Could you give back the battery discussion thread between "I’d type in" and "(May 19, 2010)", inclusive, changing "Mazda 6" to "Honda Accord"?

Passage given:
━━━
It appears you are correct. On the Odyssey web site it selects the ODP-AGM 35 for around $250. It doesn't show the one you mentioned. On the Autozone site it selects the 35-PC1400T which sells for about the same as the Northstar. And I have learned to buy once cry once - but only recently!


----------



## Clvol1255 (Aug 6, 2020)

DaveG said:


> It appears you are correct. On the Odyssey web site it selects the ODP-AGM 35 for around $250. It doesn't show the one you mentioned. On the Autozone site it selects the 35-PC1400T which sells for about the same as the Northstar. And I have learned to buy once cry once - but only recently!


I’d type in odyssey extreme group 35 or northstar pro group 35 then skim through to see your best deal. A lot of places that carry them are offering 10% off at the moment store wide which isn’t a lot but beats nothing. Very good batteries man. You’ll be able to feel the difference when you crank them in the Mazda 6. Great reputation in the overlanding community too which have tons of accessories and audio equipment usually. Possibly overkill to some but if it keeps me from being stranded somewhere in the cold of no telling where when it happens I’ll pay a tad extra for the extra beef and power


----------



## quickaudi07 (May 19, 2010)
━━━
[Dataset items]
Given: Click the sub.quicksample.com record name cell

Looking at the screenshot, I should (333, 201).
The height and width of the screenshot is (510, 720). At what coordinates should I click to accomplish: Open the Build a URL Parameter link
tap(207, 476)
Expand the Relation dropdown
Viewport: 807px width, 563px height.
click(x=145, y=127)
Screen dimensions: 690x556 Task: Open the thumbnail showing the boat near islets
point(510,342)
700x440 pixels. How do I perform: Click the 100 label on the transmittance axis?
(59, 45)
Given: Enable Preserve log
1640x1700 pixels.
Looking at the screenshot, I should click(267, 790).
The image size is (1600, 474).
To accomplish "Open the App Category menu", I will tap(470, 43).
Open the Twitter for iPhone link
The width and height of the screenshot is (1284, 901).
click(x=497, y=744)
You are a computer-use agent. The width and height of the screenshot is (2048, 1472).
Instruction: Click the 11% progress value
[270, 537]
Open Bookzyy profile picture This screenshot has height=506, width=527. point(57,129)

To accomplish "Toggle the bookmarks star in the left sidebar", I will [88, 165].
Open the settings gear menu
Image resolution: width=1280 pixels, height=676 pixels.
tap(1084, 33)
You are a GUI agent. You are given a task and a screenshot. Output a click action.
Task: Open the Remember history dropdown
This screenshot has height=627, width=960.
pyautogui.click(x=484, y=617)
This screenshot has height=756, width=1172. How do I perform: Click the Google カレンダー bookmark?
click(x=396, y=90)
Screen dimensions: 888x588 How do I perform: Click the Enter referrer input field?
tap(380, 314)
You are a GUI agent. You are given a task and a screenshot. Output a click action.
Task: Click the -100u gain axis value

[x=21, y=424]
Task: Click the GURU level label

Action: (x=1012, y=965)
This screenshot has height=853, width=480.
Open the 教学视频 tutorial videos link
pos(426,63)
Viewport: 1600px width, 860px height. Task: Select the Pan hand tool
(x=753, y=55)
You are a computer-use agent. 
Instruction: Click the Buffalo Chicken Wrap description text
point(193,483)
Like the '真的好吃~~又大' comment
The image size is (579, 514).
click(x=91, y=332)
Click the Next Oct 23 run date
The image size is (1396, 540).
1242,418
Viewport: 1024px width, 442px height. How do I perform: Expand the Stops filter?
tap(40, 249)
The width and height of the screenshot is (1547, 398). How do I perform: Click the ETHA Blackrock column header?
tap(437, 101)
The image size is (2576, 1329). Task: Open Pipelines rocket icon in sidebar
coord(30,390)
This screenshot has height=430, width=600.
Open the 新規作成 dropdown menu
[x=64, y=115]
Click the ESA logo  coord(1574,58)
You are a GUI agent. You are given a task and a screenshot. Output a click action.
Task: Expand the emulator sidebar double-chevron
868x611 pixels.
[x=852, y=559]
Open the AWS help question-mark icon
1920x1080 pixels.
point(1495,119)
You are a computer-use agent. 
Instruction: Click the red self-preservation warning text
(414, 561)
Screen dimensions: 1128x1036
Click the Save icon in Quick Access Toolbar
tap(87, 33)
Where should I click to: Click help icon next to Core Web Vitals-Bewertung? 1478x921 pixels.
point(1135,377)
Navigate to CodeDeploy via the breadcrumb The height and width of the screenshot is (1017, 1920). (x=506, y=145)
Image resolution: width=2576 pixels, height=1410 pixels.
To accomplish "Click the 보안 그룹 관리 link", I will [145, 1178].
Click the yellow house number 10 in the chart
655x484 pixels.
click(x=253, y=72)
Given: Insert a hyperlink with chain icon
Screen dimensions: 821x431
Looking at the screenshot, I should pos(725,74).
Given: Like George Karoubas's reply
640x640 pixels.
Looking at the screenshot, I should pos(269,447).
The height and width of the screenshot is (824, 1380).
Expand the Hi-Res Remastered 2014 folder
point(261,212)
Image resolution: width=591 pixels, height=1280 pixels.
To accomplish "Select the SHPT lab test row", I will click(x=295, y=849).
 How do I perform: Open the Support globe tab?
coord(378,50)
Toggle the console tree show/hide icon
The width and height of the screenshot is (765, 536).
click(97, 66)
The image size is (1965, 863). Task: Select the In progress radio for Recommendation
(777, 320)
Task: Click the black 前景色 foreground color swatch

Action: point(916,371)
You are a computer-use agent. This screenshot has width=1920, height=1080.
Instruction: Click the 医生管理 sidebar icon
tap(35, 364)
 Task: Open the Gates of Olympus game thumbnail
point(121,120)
━━━
Result of the exercise:
I’d type in odyssey extreme group 35 or northstar pro group 35 then skim through to see your best deal. A lot of places that carry them are offering 10% off at the moment store wide which isn’t a lot but beats nothing. Very good batteries man. You’ll be able to feel the difference when you crank them in the Honda Accord. Great reputation in the overlanding community too which have tons of accessories and audio equipment usually. Possibly overkill to some but if it keeps me from being stranded somewhere in the cold of no telling where when it happens I’ll pay a tad extra for the extra beef and power


----------



## quickaudi07 (May 19, 2010)